• _ASSIGNMENT_: Beginning with the line that contains "Near Field Communication", transcribe every line down to the end of the entries, exactly, and no other lines.

• _RECORDED INFORMATION_:

+===+

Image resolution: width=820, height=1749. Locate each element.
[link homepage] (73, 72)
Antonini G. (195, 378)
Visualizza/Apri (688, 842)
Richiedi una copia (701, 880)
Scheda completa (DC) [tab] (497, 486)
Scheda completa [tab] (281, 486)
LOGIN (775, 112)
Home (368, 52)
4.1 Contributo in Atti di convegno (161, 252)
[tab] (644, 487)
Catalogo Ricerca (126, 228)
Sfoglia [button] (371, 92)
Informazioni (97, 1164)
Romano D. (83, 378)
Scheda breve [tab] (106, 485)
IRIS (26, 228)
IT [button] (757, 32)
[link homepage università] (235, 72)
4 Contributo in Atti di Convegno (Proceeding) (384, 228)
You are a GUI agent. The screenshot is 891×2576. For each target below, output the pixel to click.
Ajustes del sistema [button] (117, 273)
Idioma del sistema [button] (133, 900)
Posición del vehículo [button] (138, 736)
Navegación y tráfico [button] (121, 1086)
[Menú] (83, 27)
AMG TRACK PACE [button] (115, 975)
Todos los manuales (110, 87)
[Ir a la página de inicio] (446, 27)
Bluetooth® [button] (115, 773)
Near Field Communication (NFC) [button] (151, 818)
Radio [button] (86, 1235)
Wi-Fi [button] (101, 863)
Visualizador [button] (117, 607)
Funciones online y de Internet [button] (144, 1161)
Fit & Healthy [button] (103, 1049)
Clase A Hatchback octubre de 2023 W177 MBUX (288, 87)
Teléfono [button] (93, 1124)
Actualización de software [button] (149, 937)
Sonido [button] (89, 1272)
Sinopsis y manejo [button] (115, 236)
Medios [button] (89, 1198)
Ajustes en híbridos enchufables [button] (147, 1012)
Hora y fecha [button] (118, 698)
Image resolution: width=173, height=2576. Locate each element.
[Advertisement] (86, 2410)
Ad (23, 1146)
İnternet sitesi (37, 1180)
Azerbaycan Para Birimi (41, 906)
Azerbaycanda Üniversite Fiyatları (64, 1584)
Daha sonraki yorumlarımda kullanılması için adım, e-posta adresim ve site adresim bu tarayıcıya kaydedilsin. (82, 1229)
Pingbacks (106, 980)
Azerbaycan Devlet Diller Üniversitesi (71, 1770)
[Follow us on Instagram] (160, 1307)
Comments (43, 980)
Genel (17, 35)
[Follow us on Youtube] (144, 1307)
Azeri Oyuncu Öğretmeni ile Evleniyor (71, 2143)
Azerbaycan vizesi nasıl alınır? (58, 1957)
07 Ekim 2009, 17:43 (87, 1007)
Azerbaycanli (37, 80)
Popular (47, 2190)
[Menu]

+===+

• _OUTPUT FOR THIS TASK_:
Near Field Communication (NFC) [button] (151, 818)
Radio [button] (86, 1235)
Wi-Fi [button] (101, 863)
Visualizador [button] (117, 607)
Funciones online y de Internet [button] (144, 1161)
Fit & Healthy [button] (103, 1049)
Clase A Hatchback octubre de 2023 W177 MBUX (288, 87)
Teléfono [button] (93, 1124)
Actualización de software [button] (149, 937)
Sonido [button] (89, 1272)
Sinopsis y manejo [button] (115, 236)
Medios [button] (89, 1198)
Ajustes en híbridos enchufables [button] (147, 1012)
Hora y fecha [button] (118, 698)
Image resolution: width=173, height=2576. Locate each element.
[Advertisement] (86, 2410)
Ad (23, 1146)
İnternet sitesi (37, 1180)
Azerbaycan Para Birimi (41, 906)
Azerbaycanda Üniversite Fiyatları (64, 1584)
Daha sonraki yorumlarımda kullanılması için adım, e-posta adresim ve site adresim bu tarayıcıya kaydedilsin. (82, 1229)
Pingbacks (106, 980)
Azerbaycan Devlet Diller Üniversitesi (71, 1770)
[Follow us on Instagram] (160, 1307)
Comments (43, 980)
Genel (17, 35)
[Follow us on Youtube] (144, 1307)
Azeri Oyuncu Öğretmeni ile Evleniyor (71, 2143)
Azerbaycan vizesi nasıl alınır? (58, 1957)
07 Ekim 2009, 17:43 (87, 1007)
Azerbaycanli (37, 80)
Popular (47, 2190)
[Menu]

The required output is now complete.